> **YOUR GOAL**: Write out again the lines from the line with "You are a GUI" up to and including the line with "pyautogui.click(x=100, y=795)", adding 18 to every coordinate in the answers. Leave the pictures out.
** start WORKING DATA **
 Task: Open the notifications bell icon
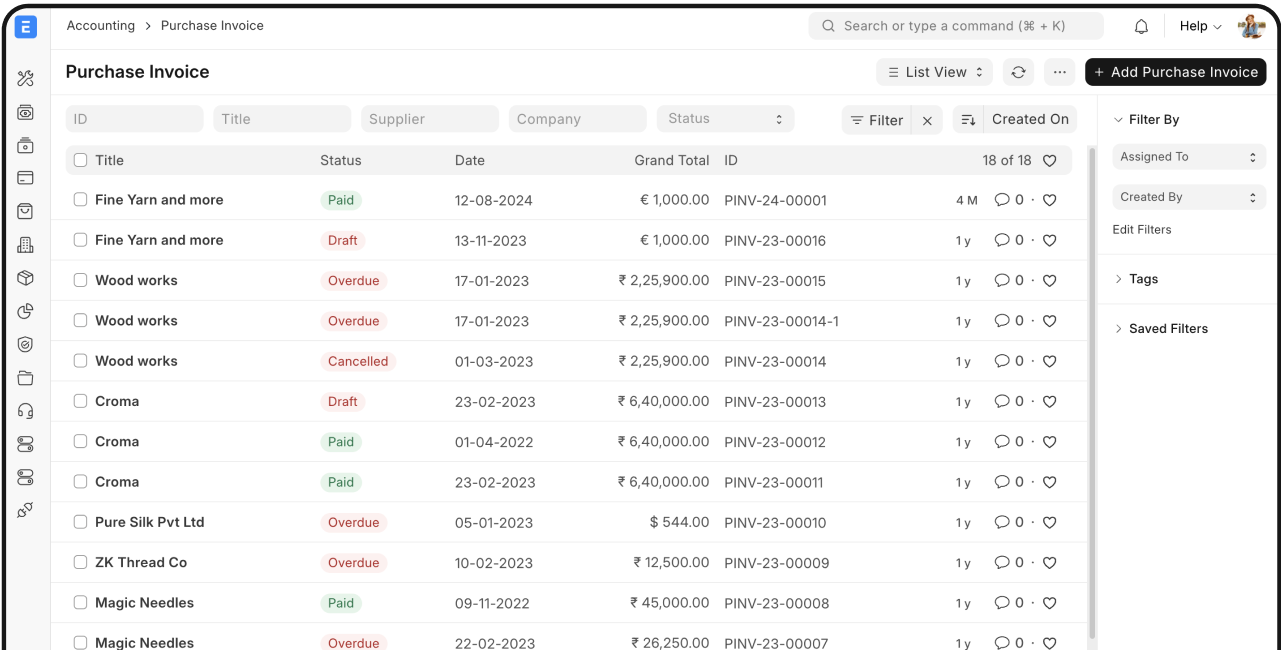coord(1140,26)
** end WORKING DATA **
** start WORKING DATA **
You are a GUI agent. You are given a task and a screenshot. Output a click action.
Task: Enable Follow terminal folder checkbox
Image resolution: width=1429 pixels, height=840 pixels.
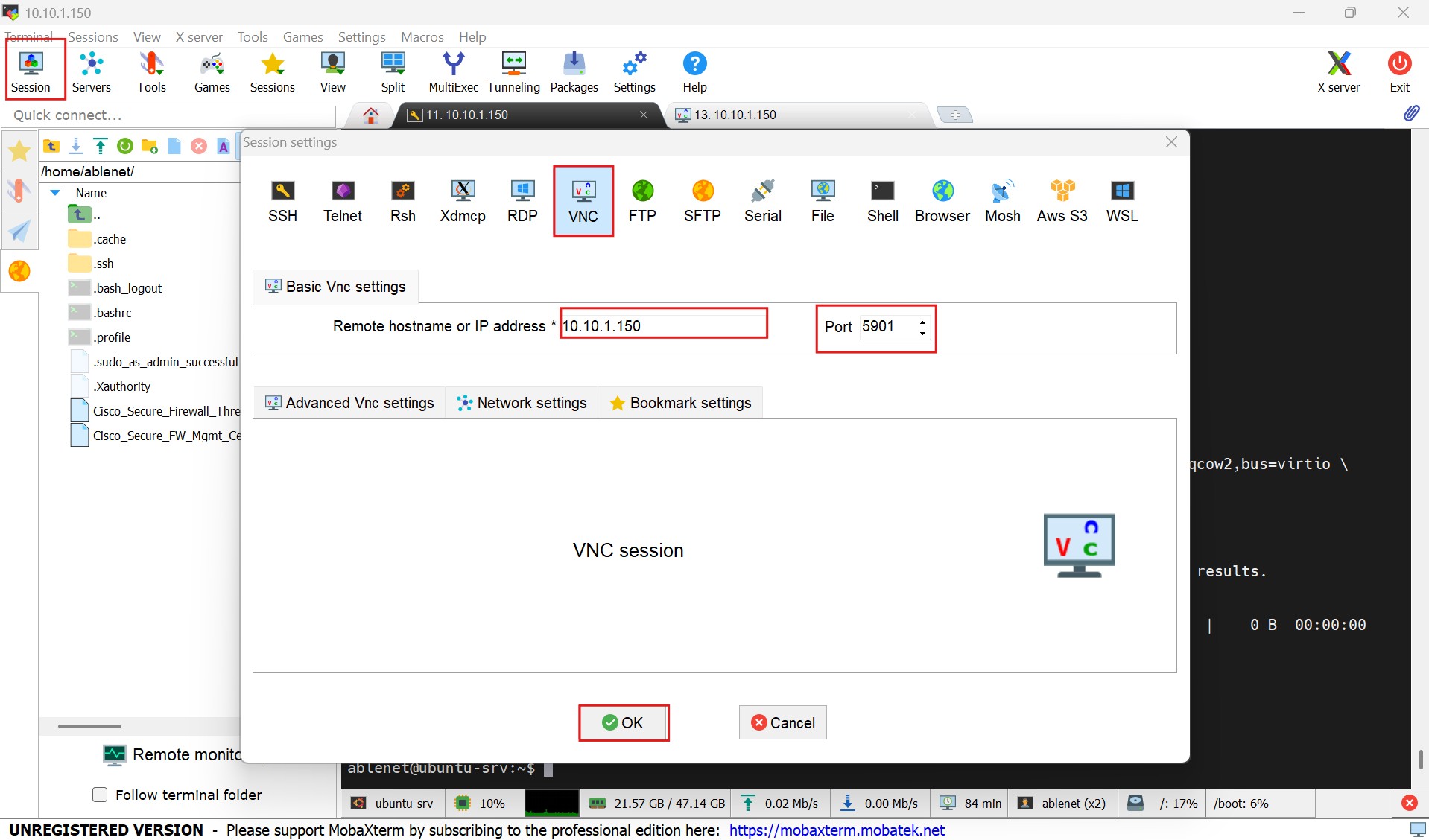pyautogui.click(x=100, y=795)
** end WORKING DATA **
> **WRITTEN RESPONSE**:
You are a GUI agent. You are given a task and a screenshot. Output a click action.
Task: Enable Follow terminal folder checkbox
Image resolution: width=1429 pixels, height=840 pixels.
pyautogui.click(x=118, y=813)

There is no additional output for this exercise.